Overview
- Status: Split into the Harrisburg Line and Pottsville Line
- Owner: Philadelphia and Reading Railroad (1838–1896); Philadelphia and Reading Railway (1896–1924); Reading Company (1924–1976);

History
- Opened: 1 May 1838
- Conveyed to Conrail: 1 April 1976

Technical
- Line length: 88 mi (142 km)
- Track gauge: 1,435 mm (4 ft 8+1⁄2 in) standard gauge

= Main Line (Reading Company) =

Railway line in Pennsylvania

The Main Line of the Reading Company was a railway line in the U.S. state of Pennsylvania. The 88 mi main line ran from Philadelphia to Pottsville, Pennsylvania, following the Schuylkill River.

Following the Reading Company's bankruptcy in the 1970s, the line was conveyed to Conrail. The physical line continues to exist but is no longer administered as a single unit. Conrail split the line, combining the section from Philadelphia to Reading with the Lebanon Valley Branch to form the Harrisburg Line. The section north of Reading was designated the Pottsville Line; Conrail later sold most of the branch to the Reading Blue Mountain and Northern Railroad.

== Route ==
The northern end of the line was in Pottsville. From there, it ran south, following the Schuylkill River, to Philadelphia. The Pennsylvania Railroad's Schuylkill Branch ran parallel most of the way and crossed the main line at several points. In Reading, Pennsylvania, it interchanged with the Lebanon Valley Branch with service west to Harrisburg and the East Pennsylvania Branch with service east to the Lehigh Valley.

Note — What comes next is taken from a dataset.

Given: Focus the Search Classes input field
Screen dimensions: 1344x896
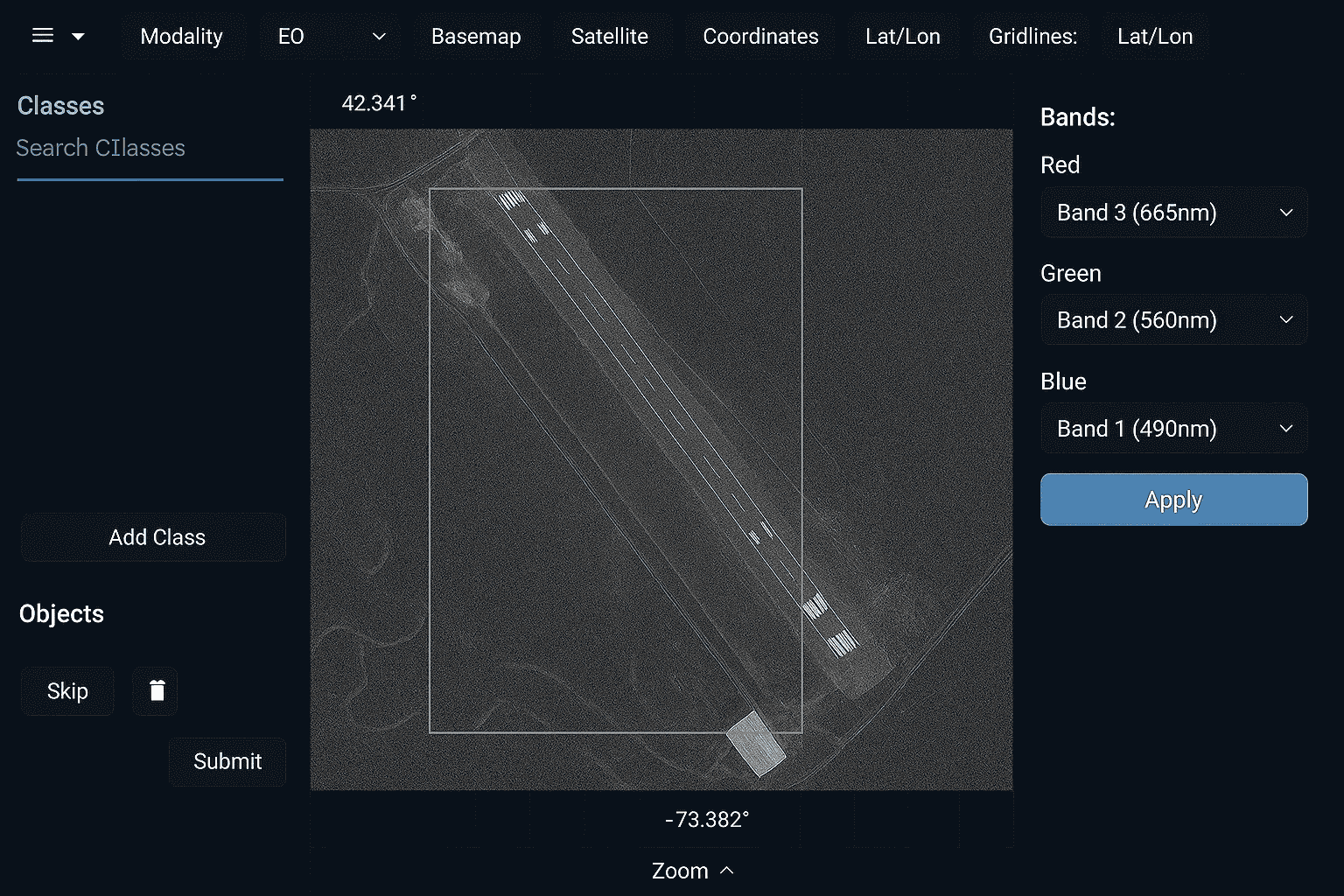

Another major interchange point was at Birdsboro, Pennsylvania, which featured a junction with the Pennsylvania's Schuylkill Branch and the Reading Belt Branch and Wilmington and Northern Branch. Most passenger services diverged from the main line at Norristown, Pennsylvania, using the Norristown Branch to reach the Reading Terminal. The southern end of the line was at East Falls, Philadelphia, at a wye meeting the City Branch and Richmond Branch.

== History ==
===19th century===
The oldest section of the eventual main line was the 1.25 mi between Mount Carbon, Pennsylvania and Pottsville. The Mount Carbon Railroad completed this line in 1831. Philadelphia and Reading Railroad (P&R) leased the line in 1863 and consolidated the company in 1872.

The P&R opened the section between Reading and Pottstown, Pennsylvania, on May 1, 1838. On July 16, the company extended the line further south to Bridgeport, across the Schuylkill River from Norristown and the northern terminus of the Philadelphia, Germantown and Norristown Railroad. The P&R completed the southern portion of its main line on December 5, 1839, when it connected with the Philadelphia and Columbia Railroad at the Columbia Railroad Bridge. The line was extended north to Mount Carbon, on January 1, 1842, establishing the connection with the Mount Carbon Railroad.

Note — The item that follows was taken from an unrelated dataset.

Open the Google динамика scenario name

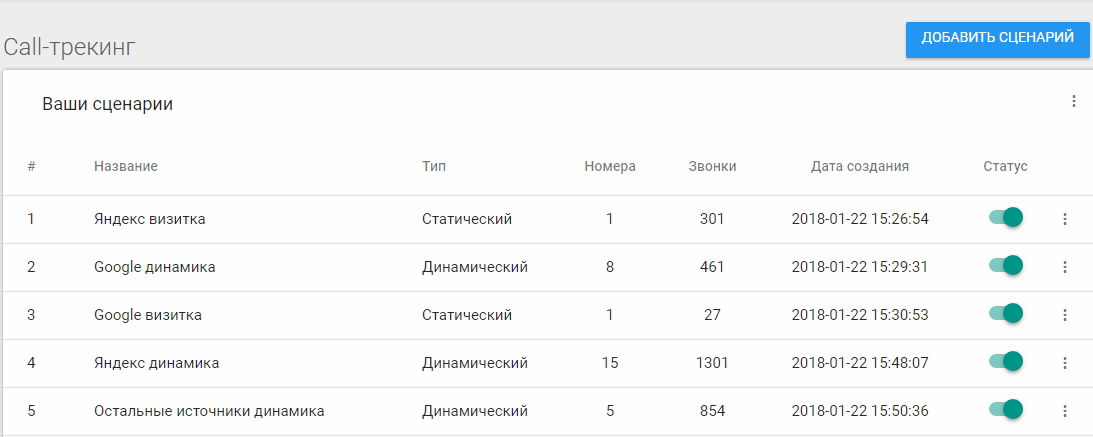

The P&R completed the Richmond Branch in 1842, extending from the main line at Schuylkill Falls to the Port Richmond section of Philadelphia, where the Reading had built a major port for handling coal.

In 1851, the Reading acquired the Philadelphia and Columbia Railroad's line into Philadelphia, including the Columbia Railroad Bridge. The section from the junction with the Richmond Branch, continuing across the Schuylkill, would later be called the City Branch.

===20th century===
The line remained within the Reading system through multiple reorganizations until 1976, when it was one of many Reading lines conveyed to Conrail. Conrail split the line, combining the section from Philadelphia to Reading with the Lebanon Valley Branch to form the Harrisburg Line. The section north of Reading was designated the Pottsville Line; Conrail later sold most of the branch to the Reading Blue Mountain and Northern Railroad.

== Passenger service ==
Aside from Reading Blue Mountain and Northern Railroad excursion service, the former Reading main line hosts no scheduled passenger service. The last vestige of the Reading's passenger service on the line was SEPTA's commuter service between Reading Terminal and . SEPTA discontinued the service, with its other non-electrified routes, on July 1, 1981.